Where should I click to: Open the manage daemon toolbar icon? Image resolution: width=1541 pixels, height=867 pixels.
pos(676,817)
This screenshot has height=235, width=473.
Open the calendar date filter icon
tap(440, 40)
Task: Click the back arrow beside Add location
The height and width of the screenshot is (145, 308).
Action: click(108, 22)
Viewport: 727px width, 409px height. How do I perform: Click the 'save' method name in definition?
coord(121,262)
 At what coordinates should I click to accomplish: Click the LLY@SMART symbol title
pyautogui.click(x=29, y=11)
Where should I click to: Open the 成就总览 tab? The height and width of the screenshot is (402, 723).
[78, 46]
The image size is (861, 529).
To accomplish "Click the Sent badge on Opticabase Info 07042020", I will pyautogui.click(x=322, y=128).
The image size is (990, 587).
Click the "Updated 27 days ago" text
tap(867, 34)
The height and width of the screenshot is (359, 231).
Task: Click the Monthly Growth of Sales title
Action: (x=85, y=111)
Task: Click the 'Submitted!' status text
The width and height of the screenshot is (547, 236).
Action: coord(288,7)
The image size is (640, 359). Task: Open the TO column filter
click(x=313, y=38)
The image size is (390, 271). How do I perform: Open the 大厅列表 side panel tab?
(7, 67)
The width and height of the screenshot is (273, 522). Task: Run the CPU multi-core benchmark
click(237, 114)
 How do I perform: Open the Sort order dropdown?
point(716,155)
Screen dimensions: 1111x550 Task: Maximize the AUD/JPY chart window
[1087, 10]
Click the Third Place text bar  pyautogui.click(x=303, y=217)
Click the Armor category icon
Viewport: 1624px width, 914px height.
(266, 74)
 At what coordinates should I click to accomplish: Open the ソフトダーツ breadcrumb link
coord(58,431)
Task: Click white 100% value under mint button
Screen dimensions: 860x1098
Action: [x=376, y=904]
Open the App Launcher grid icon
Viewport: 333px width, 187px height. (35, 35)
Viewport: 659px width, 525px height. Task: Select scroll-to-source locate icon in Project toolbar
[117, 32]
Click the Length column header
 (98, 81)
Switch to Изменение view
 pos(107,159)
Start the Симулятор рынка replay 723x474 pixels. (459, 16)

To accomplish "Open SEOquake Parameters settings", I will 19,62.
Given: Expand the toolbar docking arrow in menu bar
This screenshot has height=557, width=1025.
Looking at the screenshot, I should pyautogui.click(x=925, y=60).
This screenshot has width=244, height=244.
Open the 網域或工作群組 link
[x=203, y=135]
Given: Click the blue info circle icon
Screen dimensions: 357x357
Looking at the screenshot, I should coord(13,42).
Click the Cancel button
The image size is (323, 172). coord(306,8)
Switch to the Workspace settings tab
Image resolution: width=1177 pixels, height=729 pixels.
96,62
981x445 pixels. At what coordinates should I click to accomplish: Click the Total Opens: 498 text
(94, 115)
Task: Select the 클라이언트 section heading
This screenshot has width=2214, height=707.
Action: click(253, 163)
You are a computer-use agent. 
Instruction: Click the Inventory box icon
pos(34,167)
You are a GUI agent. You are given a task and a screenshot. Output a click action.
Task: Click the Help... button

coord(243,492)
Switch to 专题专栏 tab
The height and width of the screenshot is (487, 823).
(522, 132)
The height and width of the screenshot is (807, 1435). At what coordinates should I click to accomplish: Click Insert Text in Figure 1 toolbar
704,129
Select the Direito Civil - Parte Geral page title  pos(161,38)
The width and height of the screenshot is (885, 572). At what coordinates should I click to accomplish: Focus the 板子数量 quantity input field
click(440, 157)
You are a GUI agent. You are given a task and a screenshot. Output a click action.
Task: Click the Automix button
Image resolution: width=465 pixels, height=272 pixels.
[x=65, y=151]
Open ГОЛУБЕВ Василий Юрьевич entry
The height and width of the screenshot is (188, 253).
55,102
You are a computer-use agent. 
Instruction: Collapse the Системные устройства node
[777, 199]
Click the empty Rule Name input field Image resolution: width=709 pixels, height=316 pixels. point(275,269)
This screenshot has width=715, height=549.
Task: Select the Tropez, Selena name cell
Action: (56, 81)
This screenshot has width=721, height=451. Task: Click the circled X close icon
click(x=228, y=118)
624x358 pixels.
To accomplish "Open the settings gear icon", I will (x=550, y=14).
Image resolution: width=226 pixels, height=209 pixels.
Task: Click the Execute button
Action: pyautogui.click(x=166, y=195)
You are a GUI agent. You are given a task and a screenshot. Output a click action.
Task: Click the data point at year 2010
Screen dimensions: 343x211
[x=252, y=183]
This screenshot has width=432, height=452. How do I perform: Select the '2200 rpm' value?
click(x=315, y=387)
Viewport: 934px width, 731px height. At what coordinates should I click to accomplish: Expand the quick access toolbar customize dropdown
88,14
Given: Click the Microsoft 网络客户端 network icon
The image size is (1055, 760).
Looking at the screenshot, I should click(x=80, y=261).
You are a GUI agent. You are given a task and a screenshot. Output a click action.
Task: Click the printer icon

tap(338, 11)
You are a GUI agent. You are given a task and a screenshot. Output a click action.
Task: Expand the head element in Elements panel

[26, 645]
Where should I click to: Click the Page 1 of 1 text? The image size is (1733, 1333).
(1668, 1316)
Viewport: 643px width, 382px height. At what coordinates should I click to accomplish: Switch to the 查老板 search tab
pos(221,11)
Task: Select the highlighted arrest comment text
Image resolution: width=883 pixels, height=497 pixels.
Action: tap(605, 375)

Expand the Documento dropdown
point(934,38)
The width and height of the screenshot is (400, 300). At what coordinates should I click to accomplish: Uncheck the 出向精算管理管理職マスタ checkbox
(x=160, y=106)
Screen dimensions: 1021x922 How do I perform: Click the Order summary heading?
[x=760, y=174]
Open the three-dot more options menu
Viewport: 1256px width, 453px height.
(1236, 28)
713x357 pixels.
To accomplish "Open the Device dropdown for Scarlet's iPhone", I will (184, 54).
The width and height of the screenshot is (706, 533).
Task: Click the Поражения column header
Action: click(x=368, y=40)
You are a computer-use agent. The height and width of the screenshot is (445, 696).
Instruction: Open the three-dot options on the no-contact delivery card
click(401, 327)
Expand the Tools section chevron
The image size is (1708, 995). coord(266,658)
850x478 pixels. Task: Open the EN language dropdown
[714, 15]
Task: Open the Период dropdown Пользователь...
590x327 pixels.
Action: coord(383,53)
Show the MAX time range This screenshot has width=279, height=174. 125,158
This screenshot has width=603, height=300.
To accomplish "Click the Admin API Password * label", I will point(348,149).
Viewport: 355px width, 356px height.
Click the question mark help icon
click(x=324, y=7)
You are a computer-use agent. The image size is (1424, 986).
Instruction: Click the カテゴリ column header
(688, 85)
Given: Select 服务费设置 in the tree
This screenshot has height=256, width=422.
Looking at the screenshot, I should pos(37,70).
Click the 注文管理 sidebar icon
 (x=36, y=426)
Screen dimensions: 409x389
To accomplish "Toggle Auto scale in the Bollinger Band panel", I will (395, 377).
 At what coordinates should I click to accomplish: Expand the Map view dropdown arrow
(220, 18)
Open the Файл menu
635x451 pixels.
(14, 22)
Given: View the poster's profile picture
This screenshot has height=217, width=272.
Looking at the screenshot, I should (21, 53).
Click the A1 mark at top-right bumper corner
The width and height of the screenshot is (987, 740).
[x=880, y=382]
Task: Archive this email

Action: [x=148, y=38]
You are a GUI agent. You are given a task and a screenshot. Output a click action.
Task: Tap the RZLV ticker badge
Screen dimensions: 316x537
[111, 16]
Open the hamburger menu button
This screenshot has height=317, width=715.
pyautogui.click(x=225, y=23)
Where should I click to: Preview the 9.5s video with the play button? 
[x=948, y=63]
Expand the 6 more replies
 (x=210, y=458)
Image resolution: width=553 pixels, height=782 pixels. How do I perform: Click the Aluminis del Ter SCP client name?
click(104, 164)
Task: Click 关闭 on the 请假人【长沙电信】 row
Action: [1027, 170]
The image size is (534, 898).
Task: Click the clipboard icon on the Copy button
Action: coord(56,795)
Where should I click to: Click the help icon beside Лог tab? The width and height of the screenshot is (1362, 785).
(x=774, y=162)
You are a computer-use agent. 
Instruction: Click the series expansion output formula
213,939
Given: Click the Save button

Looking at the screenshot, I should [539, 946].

-- Stated problem --
Express the stretch of records from the start through the line that contains "coord(121,262)" as a JSON list of strings, with one string per line and blank lines omitted.

-- Written answer --
[
  "Where should I click to: Open the manage daemon toolbar icon? Image resolution: width=1541 pixels, height=867 pixels.",
  "pos(676,817)",
  "This screenshot has height=235, width=473.",
  "Open the calendar date filter icon",
  "tap(440, 40)",
  "Task: Click the back arrow beside Add location",
  "The height and width of the screenshot is (145, 308).",
  "Action: click(108, 22)",
  "Viewport: 727px width, 409px height. How do I perform: Click the 'save' method name in definition?",
  "coord(121,262)"
]